​“Projects have never been lacking at Voyager, there’s always work to be done,” said Trevor Balbach, an Engineering Manager at Voyager Industries. Located in Brandon, Minnesota, this small aluminum fabrication company has its hand full manufacturing proprietary products for the Yetti Fish Houses, Bear Track Trailers, Titan Deck and Voyager Dock brands.

With the addition of a new manufacturing plant in Pine River to help keep up with production, this spring and summer seemed like the perfect time to bring on a new mechanical engineering/drafting intern.

Since 2015, Voyager has hired several students though the SciTech Internship Program, a free, state-funded resource that makes finding and paying interns easier for small business owners. On top of the wage reimbursement they receive (up to $2,500 per student), the team at Voyager looks to these opportunities as a reliable way to strengthen their workforce.

“One of the benefits of an internship is it gives us a chance to train, and it gives them a chance to learn about the industry,” said Voyager’s HR Manager Naomi Sands. As a result, “we’ve had great success with long term employment.”

An arsenal of experience
This year, Voyager found more than they could ask for in Jared Stine, who after working in the manufacturing industry for 8 years as a welder, machinist, and fabricator decided to enroll in the Mechanical Drafting, Design, & Engineering program at Alexandria Technical and Community College.

“Jared’s experience with welding was a plus,” said Balbach. “I’ve never production-welded, but he’s come from the real world of meeting customer demands and meeting run times. He was able to contribute to the team right away.”

Stine’s industry experience provided him with a unique perspective and a strong foundation for his growth at Voyager. “Having that manufacturing background, I was able to see the end product in my head before completing it. Just having that mental visualization really helps,” Stine said. “Most companies are looking to increase speed, numbers and accuracy.

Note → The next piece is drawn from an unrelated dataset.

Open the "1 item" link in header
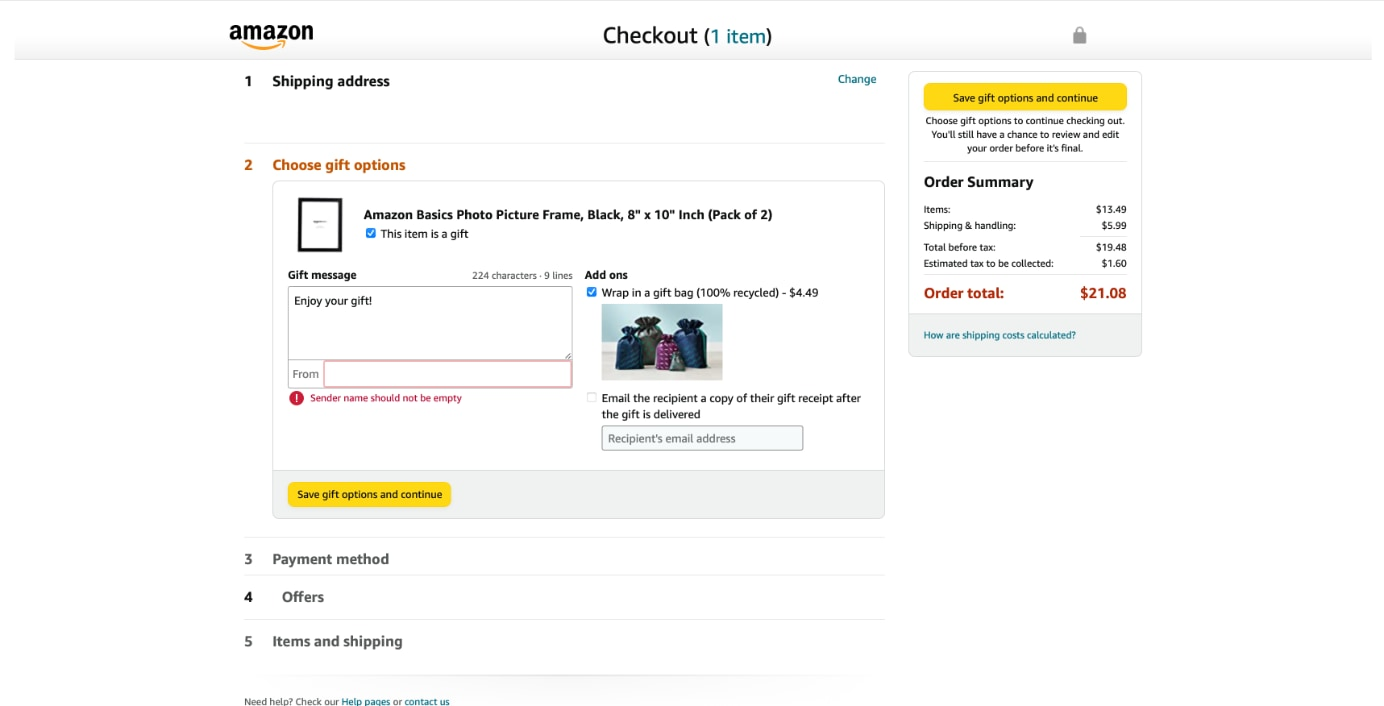Image resolution: width=1384 pixels, height=706 pixels. (739, 37)
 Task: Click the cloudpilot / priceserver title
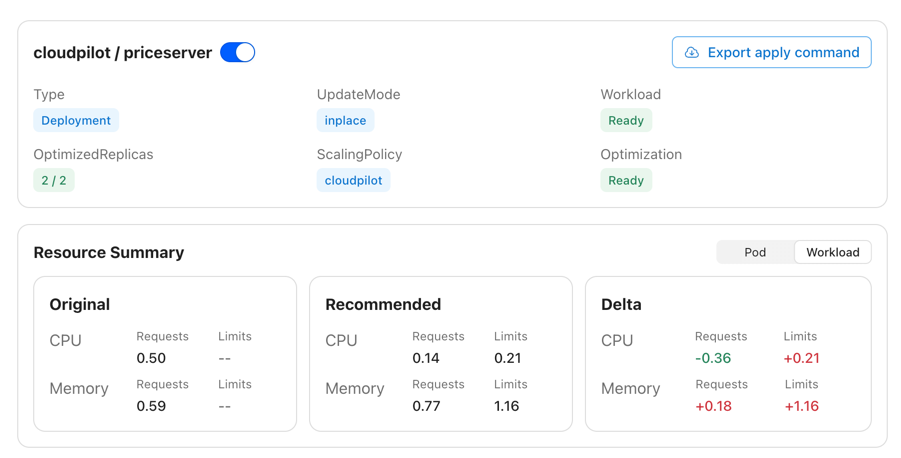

Once you’ve been involved in building something, you know where you can save a little time and what makes things easier when designing fixtures.” 

Looking to be challenged
Since starting in March, Stine has helped manufacture at least three different fixtures, fine-tuned a few design projects, and worked closely with one of Voyager’s robotic welders. When assessing a mount fixture, Stine came up with a new design that enabled the robot to weld four mounts at a time instead of one, significantly increasing the machine’s efficiency.

Finding clever ways to fix and improve things, Stine said, “is one of my favorite things about working here. It’s why I wanted to go back to school, I was looking for that challenge. I like being able to use my problem-solving skills and any time I can better a part or make it easier for the guys on the floor who are building that stuff. Coming from that background, it’s fun knowing that you’re helping them out too.”